[Collected data]
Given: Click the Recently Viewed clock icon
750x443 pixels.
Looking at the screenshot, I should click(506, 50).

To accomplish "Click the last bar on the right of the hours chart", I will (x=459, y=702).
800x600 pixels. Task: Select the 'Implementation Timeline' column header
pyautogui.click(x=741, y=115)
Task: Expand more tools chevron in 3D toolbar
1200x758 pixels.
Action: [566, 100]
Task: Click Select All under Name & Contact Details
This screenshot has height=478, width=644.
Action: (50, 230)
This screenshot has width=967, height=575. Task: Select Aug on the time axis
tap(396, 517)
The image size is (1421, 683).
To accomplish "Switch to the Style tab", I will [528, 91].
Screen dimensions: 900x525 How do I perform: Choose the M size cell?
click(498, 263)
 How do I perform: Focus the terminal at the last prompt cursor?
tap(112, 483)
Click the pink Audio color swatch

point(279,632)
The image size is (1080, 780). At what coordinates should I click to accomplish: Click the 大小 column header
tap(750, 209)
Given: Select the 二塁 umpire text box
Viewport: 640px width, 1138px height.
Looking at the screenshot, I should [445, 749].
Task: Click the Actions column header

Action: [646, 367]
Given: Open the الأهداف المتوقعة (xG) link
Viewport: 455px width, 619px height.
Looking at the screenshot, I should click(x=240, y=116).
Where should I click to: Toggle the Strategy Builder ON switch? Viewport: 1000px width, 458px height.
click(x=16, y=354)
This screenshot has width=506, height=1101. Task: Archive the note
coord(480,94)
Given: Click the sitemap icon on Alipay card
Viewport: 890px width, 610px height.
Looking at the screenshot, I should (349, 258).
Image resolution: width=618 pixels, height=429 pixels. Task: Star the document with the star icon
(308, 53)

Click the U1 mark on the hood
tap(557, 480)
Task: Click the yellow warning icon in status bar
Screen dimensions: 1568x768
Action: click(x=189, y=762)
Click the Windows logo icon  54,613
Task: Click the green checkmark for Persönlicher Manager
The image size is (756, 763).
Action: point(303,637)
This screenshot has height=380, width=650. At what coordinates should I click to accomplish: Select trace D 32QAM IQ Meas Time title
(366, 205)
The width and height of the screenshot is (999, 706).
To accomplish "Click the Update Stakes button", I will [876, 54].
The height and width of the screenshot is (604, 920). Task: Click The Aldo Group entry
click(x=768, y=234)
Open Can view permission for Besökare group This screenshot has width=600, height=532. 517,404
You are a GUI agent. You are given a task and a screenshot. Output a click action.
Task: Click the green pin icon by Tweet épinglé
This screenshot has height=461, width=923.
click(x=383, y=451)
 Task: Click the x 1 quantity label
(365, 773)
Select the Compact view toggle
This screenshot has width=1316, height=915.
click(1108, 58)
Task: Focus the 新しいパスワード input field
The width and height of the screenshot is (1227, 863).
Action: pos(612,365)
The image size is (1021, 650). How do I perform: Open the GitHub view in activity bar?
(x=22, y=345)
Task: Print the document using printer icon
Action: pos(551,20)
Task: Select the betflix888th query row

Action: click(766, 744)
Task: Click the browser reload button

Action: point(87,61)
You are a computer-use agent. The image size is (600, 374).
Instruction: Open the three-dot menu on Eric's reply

Task directions: Begin with the line that contains "Task: Click the browser reload button" and print each line exactly until the data ends, including the last line.

Answer section:
Task: Click the browser reload button

Action: point(87,61)
You are a computer-use agent. The image size is (600, 374).
Instruction: Open the three-dot menu on Eric's reply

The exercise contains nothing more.